Zhou Q, Boyer T G, Berk A J
Department of Microbiology and Molecular Genetics, University of California, Los Angeles 90024-1570.
Genes Dev. 1993 Feb;7(2):180-7. doi: 10.1101/gad.7.2.180.
TFIID is a multisubunit protein containing the TATA box-binding polypeptide (TBP) and associated factors (TFIID-TAFs) required for activated transcription by RNA polymerase II. TBPs from different eukaryotes contain a highly conserved carboxy-terminal domain and very divergent amino-terminal domains. Earlier studies proposed that the amino-terminal domains of metazoan TBPs are required for activated transcription. However, we report that a human TFIID complex containing an amino-terminal truncated TBP contains all the major TFIID-TAFs and supports in vitro transcriptional stimulation by different classes of activation domains and from a TATA-less promoter. Protein blotting experiments revealed direct interactions between the conserved domain of TBP and the two largest TAFs. The results suggest a model for the interaction of TFIID-TAFs with TBP.

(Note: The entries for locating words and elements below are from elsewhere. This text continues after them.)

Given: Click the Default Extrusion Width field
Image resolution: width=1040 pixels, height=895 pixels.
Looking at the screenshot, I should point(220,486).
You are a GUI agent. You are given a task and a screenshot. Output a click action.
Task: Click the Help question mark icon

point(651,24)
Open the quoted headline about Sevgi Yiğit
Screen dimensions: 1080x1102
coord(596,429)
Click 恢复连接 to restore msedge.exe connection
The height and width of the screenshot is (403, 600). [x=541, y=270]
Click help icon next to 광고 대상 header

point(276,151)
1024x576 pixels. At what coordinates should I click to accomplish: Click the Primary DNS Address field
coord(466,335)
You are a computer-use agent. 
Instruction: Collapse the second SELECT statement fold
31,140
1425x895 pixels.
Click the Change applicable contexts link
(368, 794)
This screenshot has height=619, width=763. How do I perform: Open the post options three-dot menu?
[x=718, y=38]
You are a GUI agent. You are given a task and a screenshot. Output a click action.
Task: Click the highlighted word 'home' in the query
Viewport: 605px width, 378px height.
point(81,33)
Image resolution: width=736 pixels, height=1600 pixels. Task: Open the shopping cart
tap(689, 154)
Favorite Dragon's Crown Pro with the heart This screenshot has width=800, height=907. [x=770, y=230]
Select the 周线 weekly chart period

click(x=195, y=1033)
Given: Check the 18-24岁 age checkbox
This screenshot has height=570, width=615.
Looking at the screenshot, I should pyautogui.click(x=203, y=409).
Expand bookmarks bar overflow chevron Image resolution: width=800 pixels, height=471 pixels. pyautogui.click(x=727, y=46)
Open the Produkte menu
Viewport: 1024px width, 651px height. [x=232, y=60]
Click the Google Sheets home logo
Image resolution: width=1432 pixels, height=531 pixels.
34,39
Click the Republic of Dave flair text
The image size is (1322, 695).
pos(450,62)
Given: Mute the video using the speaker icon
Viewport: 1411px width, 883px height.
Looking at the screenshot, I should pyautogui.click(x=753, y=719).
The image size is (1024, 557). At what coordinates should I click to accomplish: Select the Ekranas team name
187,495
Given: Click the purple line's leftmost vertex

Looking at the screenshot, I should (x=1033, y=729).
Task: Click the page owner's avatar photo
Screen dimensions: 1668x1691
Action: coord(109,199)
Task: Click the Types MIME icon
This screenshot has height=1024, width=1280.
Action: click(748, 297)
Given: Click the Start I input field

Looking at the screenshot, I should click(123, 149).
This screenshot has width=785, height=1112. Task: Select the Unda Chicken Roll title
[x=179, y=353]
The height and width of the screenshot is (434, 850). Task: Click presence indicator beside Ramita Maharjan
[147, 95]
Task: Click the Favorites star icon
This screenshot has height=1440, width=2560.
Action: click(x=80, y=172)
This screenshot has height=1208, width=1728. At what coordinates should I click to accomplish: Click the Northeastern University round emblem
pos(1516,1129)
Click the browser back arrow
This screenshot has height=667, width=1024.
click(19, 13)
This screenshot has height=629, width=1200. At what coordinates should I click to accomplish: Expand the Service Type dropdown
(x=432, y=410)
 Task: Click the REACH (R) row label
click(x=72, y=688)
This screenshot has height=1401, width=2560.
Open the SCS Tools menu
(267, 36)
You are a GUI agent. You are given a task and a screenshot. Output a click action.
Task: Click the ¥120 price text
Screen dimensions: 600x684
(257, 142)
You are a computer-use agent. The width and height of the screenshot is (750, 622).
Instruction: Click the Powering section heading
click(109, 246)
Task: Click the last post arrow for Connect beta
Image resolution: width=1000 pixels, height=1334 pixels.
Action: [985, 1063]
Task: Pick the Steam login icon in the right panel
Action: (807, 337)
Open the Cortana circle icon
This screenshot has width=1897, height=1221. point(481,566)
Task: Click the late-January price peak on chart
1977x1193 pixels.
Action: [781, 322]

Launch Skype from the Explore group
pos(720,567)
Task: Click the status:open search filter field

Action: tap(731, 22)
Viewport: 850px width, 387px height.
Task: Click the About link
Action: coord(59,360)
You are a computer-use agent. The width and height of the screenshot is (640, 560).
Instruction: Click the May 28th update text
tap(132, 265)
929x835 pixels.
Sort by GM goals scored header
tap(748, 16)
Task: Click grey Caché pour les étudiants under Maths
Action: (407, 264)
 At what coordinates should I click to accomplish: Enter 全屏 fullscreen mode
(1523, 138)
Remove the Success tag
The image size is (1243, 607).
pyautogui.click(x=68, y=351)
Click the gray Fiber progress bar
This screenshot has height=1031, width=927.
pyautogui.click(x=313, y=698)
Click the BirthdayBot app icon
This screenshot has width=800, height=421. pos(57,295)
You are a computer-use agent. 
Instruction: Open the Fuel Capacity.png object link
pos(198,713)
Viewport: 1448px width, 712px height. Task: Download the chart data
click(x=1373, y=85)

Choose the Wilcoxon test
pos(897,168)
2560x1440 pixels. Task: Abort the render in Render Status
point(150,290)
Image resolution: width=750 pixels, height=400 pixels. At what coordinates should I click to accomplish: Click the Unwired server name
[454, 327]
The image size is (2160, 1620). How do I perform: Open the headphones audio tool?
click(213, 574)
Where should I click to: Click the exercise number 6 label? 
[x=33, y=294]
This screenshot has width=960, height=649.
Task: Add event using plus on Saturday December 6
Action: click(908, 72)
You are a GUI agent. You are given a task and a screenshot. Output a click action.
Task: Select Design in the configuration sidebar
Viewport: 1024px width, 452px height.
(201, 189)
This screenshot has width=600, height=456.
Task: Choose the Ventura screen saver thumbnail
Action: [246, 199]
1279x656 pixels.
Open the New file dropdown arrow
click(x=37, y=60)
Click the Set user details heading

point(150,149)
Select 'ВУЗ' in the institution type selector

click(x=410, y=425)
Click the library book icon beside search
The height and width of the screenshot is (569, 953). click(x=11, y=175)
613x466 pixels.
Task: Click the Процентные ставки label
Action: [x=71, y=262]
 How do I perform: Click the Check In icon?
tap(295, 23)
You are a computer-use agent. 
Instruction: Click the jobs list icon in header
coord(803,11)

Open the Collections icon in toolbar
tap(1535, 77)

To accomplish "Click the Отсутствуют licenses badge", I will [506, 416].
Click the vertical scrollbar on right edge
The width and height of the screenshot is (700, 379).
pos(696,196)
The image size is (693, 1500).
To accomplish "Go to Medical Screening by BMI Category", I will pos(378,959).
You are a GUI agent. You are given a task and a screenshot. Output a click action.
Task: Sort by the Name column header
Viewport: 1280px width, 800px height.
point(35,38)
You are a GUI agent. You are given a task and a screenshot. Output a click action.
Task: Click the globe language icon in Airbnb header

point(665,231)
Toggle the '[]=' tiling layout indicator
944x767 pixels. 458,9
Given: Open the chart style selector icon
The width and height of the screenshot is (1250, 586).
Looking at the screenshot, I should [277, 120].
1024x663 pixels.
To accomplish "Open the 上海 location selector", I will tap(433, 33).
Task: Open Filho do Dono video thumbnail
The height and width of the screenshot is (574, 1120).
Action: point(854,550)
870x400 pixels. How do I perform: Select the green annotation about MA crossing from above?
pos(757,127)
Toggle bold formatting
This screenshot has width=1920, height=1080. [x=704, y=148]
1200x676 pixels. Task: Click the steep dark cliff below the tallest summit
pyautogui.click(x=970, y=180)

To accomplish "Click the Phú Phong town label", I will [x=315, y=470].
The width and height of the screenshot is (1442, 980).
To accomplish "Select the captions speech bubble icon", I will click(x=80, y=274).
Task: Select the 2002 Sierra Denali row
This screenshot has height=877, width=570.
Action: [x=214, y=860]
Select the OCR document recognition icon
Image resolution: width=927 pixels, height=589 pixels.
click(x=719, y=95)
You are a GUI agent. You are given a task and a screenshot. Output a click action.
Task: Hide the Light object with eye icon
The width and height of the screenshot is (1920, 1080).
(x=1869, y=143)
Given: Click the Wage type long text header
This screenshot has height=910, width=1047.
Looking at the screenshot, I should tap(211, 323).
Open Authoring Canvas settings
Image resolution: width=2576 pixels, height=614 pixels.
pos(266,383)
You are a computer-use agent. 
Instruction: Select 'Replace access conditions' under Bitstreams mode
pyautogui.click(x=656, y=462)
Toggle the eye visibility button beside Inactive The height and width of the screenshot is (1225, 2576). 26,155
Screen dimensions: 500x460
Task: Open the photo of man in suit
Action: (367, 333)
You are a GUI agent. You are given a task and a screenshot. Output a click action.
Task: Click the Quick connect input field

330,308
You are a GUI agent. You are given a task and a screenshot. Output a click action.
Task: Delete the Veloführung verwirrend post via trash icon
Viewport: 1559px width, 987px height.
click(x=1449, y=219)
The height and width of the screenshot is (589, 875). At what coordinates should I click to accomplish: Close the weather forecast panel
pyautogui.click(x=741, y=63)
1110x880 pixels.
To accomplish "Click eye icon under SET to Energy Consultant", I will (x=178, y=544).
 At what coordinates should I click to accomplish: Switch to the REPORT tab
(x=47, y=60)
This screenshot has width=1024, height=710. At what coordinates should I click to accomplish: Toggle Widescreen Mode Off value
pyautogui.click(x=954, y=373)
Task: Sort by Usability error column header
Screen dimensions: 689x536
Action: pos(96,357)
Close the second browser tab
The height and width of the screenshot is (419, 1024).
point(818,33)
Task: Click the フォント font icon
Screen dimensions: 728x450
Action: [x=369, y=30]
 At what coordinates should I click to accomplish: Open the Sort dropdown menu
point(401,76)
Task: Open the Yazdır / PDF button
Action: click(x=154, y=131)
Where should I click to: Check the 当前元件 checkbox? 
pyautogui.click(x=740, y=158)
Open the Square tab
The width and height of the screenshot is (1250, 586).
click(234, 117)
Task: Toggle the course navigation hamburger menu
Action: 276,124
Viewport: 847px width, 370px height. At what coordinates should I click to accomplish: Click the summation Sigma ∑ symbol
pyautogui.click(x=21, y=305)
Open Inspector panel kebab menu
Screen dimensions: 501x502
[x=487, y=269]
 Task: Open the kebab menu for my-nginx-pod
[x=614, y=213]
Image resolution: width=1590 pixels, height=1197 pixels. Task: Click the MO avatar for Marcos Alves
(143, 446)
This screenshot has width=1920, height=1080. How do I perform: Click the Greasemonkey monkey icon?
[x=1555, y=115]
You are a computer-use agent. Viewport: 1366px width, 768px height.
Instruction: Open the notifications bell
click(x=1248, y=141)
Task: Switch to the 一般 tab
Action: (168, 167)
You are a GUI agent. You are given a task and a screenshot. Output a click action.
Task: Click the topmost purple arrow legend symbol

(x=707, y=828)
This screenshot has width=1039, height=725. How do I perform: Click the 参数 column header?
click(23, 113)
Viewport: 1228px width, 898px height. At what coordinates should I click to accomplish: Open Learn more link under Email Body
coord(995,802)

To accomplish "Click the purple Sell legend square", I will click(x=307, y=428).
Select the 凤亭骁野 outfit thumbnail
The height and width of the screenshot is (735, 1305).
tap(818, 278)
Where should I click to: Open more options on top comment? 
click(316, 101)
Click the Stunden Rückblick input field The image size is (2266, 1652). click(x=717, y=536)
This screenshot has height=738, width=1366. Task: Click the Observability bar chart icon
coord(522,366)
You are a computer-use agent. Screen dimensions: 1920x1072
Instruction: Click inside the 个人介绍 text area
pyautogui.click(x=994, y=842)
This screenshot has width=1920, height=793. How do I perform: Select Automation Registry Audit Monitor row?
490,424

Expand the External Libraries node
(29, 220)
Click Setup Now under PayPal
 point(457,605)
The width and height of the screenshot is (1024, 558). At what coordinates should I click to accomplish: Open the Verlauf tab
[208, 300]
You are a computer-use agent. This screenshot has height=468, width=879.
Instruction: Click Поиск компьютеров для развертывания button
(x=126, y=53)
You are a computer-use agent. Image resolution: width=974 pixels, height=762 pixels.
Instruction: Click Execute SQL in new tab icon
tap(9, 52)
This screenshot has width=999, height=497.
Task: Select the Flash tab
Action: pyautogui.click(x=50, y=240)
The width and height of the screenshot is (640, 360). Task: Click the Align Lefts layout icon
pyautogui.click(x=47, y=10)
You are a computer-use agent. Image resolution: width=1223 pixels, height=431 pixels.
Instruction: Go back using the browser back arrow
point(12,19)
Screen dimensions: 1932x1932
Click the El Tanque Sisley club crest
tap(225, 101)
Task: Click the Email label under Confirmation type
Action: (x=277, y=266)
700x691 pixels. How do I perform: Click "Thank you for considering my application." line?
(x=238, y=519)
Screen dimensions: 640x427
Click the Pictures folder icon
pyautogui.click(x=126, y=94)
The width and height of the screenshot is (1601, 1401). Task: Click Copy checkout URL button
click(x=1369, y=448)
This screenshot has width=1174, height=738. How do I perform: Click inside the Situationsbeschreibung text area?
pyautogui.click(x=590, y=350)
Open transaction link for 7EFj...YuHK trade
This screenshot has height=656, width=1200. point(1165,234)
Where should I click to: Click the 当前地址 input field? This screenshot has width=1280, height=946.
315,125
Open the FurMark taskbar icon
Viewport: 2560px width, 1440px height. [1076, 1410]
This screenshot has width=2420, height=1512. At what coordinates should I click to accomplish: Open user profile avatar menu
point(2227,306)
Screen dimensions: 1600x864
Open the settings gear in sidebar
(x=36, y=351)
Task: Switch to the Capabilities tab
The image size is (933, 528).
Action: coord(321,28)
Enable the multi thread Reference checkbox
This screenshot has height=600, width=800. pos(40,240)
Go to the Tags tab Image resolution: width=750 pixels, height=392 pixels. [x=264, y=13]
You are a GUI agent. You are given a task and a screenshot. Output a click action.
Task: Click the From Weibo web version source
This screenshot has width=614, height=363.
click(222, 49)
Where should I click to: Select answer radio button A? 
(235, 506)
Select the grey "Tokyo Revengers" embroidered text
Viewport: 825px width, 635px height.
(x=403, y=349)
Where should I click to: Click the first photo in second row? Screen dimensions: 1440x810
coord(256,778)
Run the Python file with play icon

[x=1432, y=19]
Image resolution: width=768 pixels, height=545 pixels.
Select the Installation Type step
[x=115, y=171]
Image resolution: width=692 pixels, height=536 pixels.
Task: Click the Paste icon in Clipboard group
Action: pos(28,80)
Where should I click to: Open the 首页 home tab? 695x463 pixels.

TFIID是一种多亚基蛋白,包含TATA框结合多肽(TBP)和RNA聚合酶II激活转录所需的相关因子(TFIID-TAFs)。来自不同真核生物的TBP含有高度保守的羧基末端结构域和差异很大的氨基末端结构域。早期研究表明,后生动物TBP的氨基末端结构域是激活转录所必需的。然而,我们报道,含有氨基末端截短TBP的人TFIID复合物包含所有主要的TFIID-TAFs,并支持不同类型激活结构域以及来自无TATA框启动子的体外转录刺激。蛋白质印迹实验揭示了TBP保守结构域与两个最大TAFs之间的直接相互作用。结果提示了一个TFIID-TAFs与TBP相互作用的模型。